◆ Problem statement
With the pictures left out, please write out exactly each line from the one containing "The image size is (1027, 793)." through the end of the material.

◆ Data to process
------------------------------------------------------------
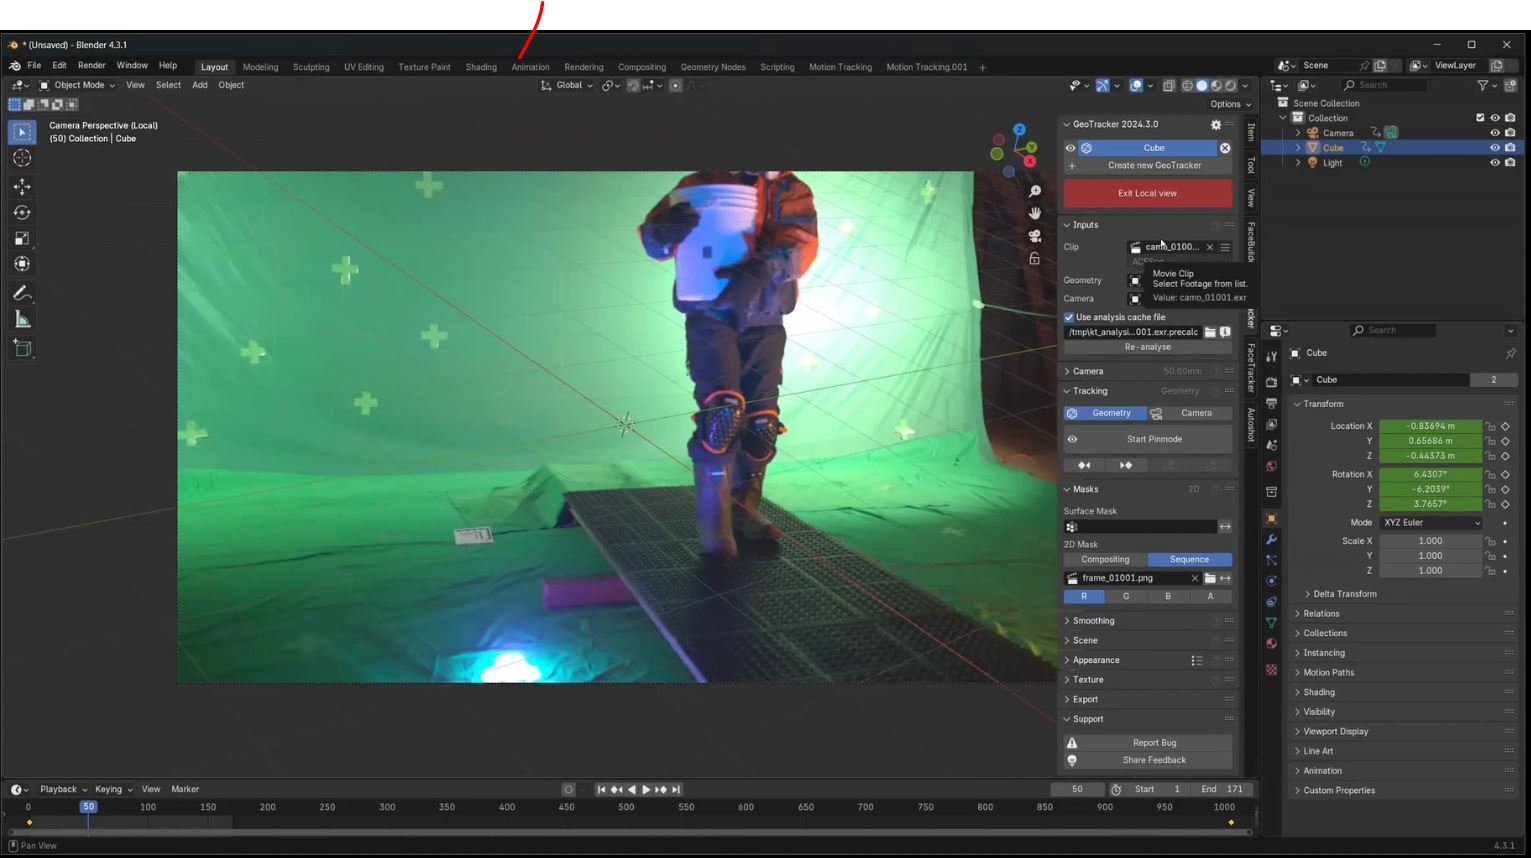
Task: Choose the Add Cube tool
Action: coord(22,348)
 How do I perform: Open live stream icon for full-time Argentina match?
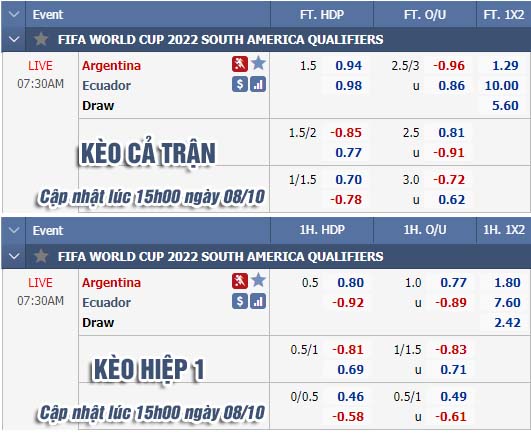(x=240, y=64)
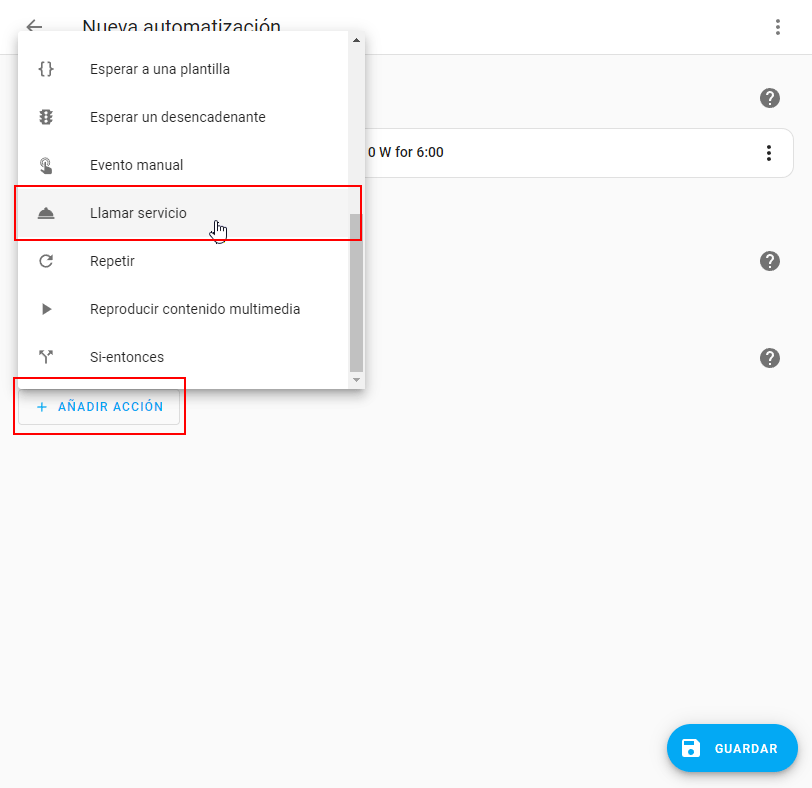This screenshot has height=788, width=812.
Task: Click the dropdown list's scroll-up arrow
Action: [356, 40]
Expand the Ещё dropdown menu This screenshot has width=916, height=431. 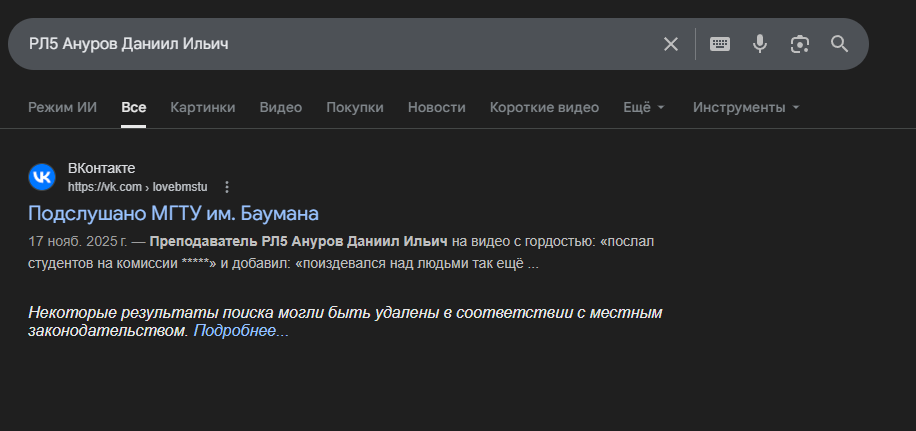[644, 108]
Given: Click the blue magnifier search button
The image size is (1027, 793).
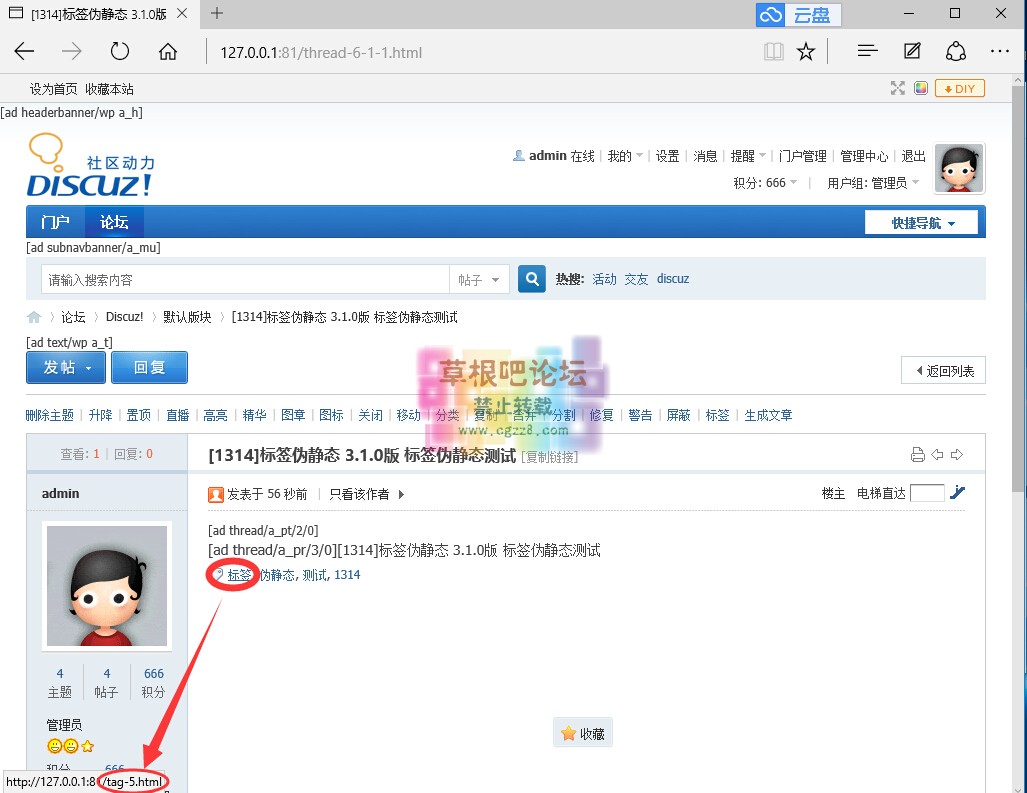Looking at the screenshot, I should [533, 279].
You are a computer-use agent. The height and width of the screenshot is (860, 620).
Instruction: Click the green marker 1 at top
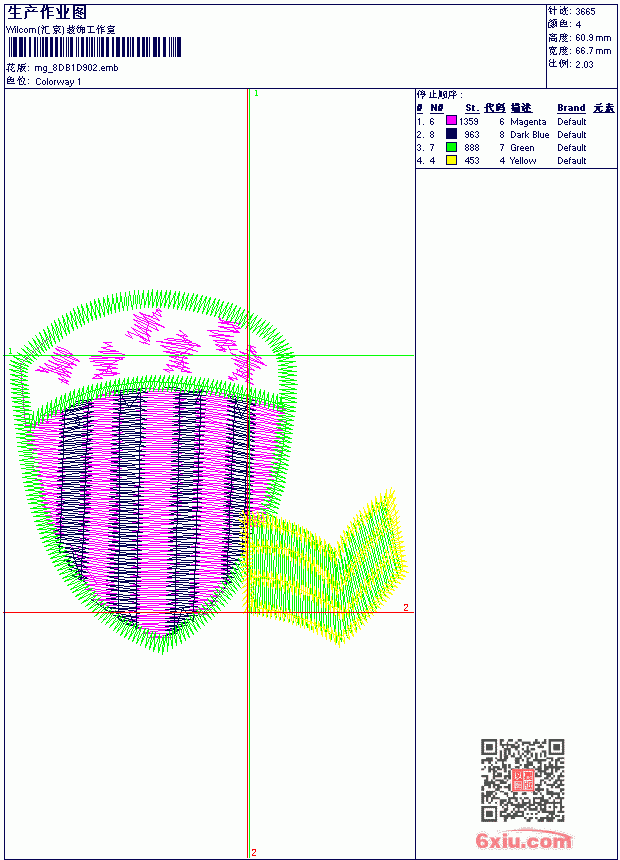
------------------------------------------------------------
◆ Answer to the exercise
The image size is (1027, 793).
Looking at the screenshot, I should [533, 279].
You are a computer-use agent. The height and width of the screenshot is (860, 620).
Instruction: Click the green marker 1 at top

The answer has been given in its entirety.